Summary. The manuscript investigates the formation of millisecond pulsars with CO white dwarf companions from intermediate-mass progenitors (3-5 M⊙) via stable Roche-lobe overflow in Case A or early Case B. It reproduces prior numerical binary evolution calculations, introduces a simple analytical model relating the final orbital period P to the white dwarf mass m_wd and progenitor initial mass M, and provides the first theoretical calculation of the eccentricity e. This eccentricity is attributed to the fluctuating gravitational quadrupole moment of the convective envelope at Roche-lobe detachment, which occurs when non-degenerate cores ignite helium (in contrast to low-mass degenerate-core systems).
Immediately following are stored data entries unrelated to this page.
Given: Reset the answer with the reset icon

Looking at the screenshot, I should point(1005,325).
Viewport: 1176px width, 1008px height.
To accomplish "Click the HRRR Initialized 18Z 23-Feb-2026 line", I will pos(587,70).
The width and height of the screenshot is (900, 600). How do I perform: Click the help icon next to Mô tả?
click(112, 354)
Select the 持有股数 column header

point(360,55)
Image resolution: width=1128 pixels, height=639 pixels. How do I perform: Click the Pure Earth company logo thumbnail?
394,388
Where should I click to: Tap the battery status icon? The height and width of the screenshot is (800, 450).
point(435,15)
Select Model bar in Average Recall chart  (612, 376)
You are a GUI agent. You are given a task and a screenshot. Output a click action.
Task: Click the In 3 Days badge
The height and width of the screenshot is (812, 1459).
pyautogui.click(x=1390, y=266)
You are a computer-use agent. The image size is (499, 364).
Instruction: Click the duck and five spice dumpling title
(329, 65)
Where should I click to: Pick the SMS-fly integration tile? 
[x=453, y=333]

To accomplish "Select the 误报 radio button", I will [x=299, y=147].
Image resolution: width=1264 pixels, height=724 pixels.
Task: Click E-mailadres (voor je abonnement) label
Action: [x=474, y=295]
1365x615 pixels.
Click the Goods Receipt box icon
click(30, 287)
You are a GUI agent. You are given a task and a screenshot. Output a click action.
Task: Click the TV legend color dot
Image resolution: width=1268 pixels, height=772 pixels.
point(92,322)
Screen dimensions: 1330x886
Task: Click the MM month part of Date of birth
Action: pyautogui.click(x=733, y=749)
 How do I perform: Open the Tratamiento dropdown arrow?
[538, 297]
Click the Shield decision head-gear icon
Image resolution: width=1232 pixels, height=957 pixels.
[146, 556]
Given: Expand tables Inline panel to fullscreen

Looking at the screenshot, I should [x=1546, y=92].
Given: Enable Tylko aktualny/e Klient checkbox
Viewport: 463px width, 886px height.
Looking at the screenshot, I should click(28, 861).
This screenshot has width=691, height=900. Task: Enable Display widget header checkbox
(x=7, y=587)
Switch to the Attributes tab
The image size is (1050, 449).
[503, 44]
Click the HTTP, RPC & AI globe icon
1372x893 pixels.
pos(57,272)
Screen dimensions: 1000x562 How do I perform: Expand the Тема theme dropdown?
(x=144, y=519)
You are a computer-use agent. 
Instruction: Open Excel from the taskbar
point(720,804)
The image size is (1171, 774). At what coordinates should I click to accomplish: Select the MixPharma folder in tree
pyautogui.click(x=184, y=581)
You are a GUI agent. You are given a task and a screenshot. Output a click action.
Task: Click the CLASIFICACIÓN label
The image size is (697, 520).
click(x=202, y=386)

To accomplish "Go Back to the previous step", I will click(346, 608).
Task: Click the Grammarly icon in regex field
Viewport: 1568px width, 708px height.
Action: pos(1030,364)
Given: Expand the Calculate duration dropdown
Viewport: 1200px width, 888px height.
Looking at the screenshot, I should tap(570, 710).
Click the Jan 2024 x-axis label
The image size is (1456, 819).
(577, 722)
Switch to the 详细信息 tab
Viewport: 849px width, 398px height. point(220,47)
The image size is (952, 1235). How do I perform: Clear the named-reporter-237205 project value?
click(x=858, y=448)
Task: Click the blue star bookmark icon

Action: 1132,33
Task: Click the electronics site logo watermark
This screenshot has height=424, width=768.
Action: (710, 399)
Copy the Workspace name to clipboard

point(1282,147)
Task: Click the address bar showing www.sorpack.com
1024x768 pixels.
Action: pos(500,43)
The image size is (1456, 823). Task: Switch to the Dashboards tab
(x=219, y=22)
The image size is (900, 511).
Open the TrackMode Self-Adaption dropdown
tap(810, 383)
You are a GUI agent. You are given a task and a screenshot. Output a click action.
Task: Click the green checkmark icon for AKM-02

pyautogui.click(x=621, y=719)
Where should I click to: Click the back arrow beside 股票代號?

The key result is that e scales only weakly as m_e^{1/6} despite an order-of-magnitude larger envelope mass m_e, explaining the similarity in observed eccentricities between these CO white dwarfs (m_wd ≲ 0.6 M⊙) and lower-mass helium white dwarfs. More massive CO/ONe white dwarfs are suggested to form via unstable Case C mass transfer and common-envelope evolution.

Significance. If the central results hold, the work provides a useful analytical framework for orbital periods and a physical mechanism for eccentricity generation in these binaries, potentially unifying observations across white dwarf types via the weak m_e dependence. Reproducing prior numerical calculations adds credibility, and the first-principles eccentricity derivation is a clear strength that could inform population synthesis and channel discrimination. The insight that eccentricity is barely affected by higher envelope mass is noteworthy for explaining data on millisecond pulsar binaries.

major comments (2)
  1. [Section describing the evolutionary channel and detachment timing] The central claim that intermediate-mass systems detach at non-degenerate helium ignition (setting m_e and enabling the e ∝ m_e^{1/6} explanation) is load-bearing but rests on an assumption whose generality is not demonstrated. No comparisons are shown to full binary-evolution grids varying initial mass, metallicity, or mass-transfer efficiency to confirm the detachment epoch holds across the 3-5 M⊙ range.
  2. [Section on eccentricity derivation] The eccentricity calculation (attributed to the fluctuating quadrupole moment) is presented as the first theoretical derivation, yet the manuscript provides no visible step-by-step derivation, error analysis, or quantitative comparison to observed eccentricities. This leaves the support for the weak scaling and its explanatory power only moderately defensible.
minor comments (2)
  1. Notation for masses (M for initial progenitor mass, m_wd for white dwarf mass, m_e for envelope mass) should be defined explicitly at first use in the abstract and consistently throughout to improve readability.
  2. The abstract and discussion would benefit from a brief statement of the predicted eccentricity range or typical values from the model to allow direct comparison with observations.

Simulated Author's Rebuttal

2 responses · 0 unresolved

We thank the referee for their constructive review and positive assessment of the significance of our results. We address the major comments point by point below, indicating the revisions we will make to strengthen the manuscript.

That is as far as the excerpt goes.